Ahtahkakoop went on a hunting trip and, saddened by the decimated buffalo herds, fasted and prayed to the Creator for guidance and help. Irreversible changes were coming and he had to find someone who could teach his people how to survive in this new world.
His prayers were answered in the person of Anglican missionary John Hines, who would teach his people to farm, and the children to read and write. He invited Hines to settle at Sandy Lake, a traditional camping ground of his Plains Cree.
Even though it was difficult to exchange the old ceremonies and spiritual supplications for Christian baptism and the Bible, Ahtahkakoop embraced white religion. After a long discussion with Hines, the chief finally accepted this new way of worship as just another way of having a relationship with the Creator.
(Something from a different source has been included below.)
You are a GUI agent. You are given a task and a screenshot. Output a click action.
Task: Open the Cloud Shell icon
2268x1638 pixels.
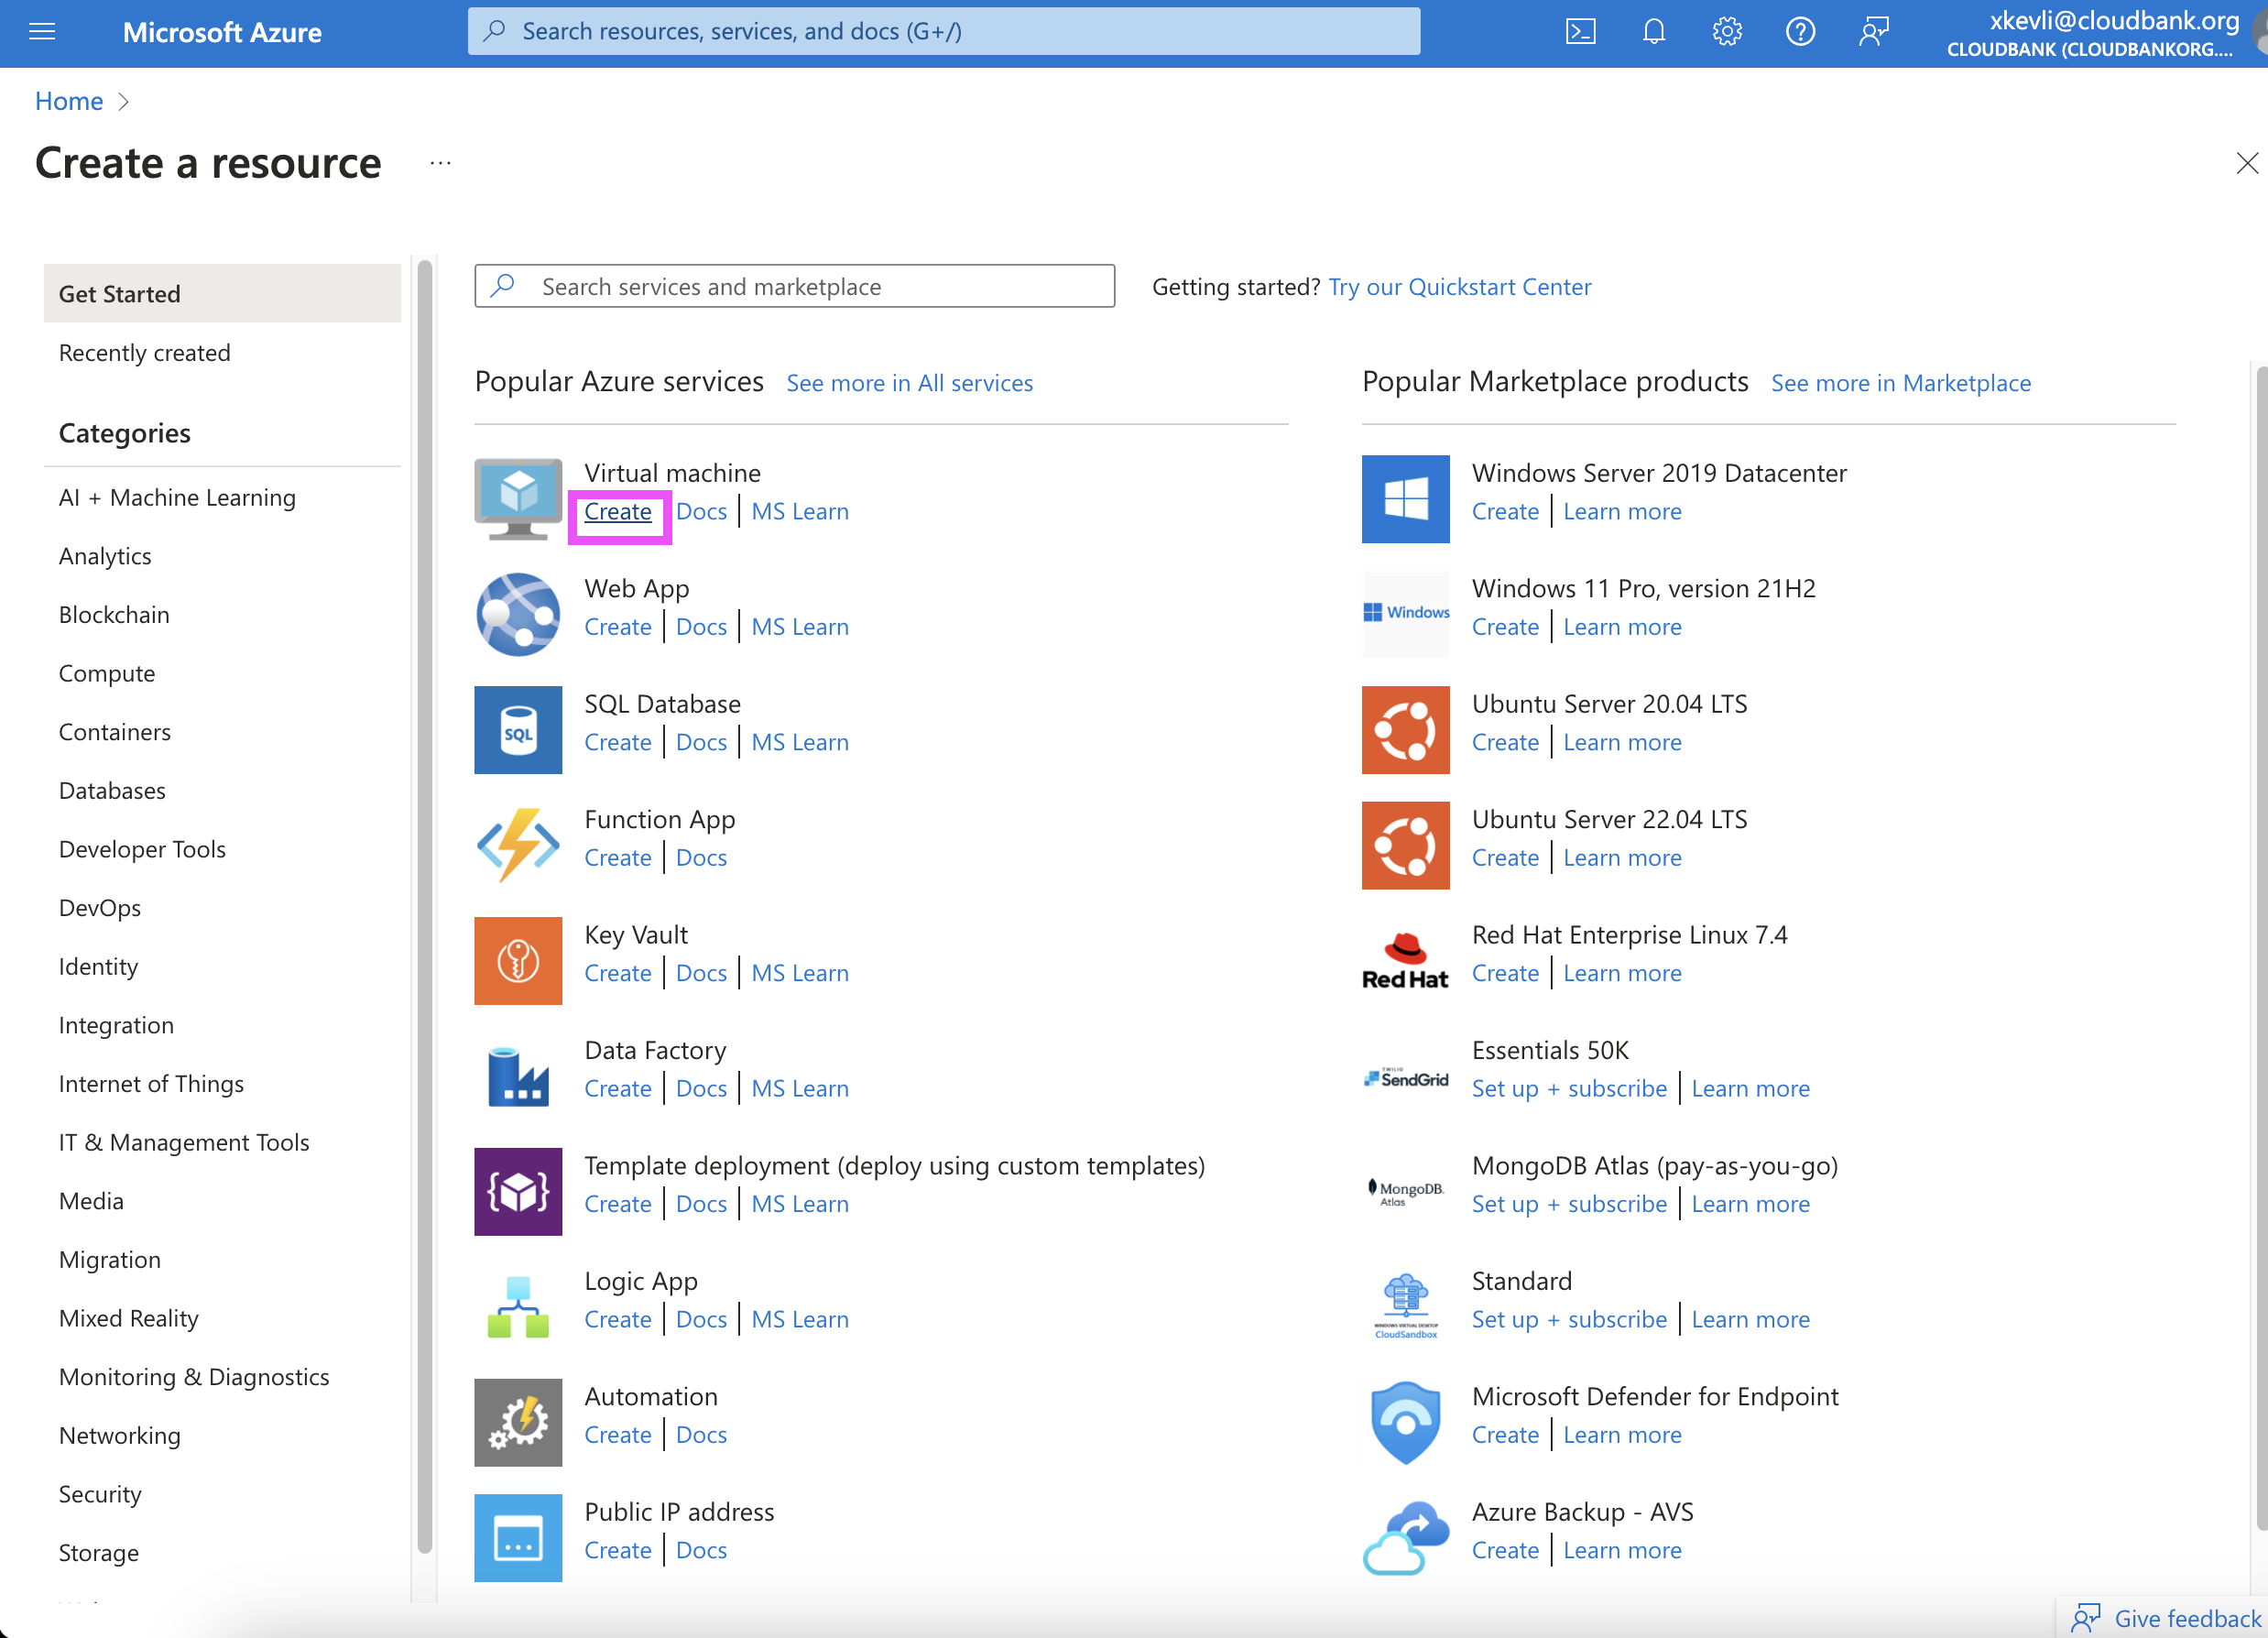pos(1580,32)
Hines established a missionary school for the children, and soon some students were going on to study at Emmanuel College in Prince Albert to become teachers and ministers.
On Aug. 23, 1876, Ahtahkakoop joined a dozen other chiefs and 44 headmen in signing Treaty Six. Ahtahkakoop received land around Sandy Lake and his people prepared to trade exciting days on the hunt for long hours of toiling in the field sowing seeds.
The first planting years were frustrating as early frosts and delays in receiving seeds and equipment conspired to ruin crops. Hunger, cold, sickness and death amongst his people weighed heavily on the chief's mind, but he felt he had no choice but to continue urging his people to have faith in the treaties and white man's ways.
Ahtahkakoop remained loyal to the government during the North West Rebellion of 1885.
By the mid-1890s, Ahtahkakoop's patience and optimism paid off. His band was the largest in the area and was attracting new members. The people had prosperous farms and many of their children travelled to study at the new Battleford industrial school.
Prolonged satisfaction was not to be his, though, for on Dec. 4, 1896 he died of a heart attack while walking with his grandson on the way to a feast.
But his aspiration of paving the way for his people in the new world lives on in the first school built on the Ahtahkakoop reserve. Named after the great chief, the school boasts a mural memorializing Ahtahkakoop in his glory days, riding a swift horse and hunting buffalo.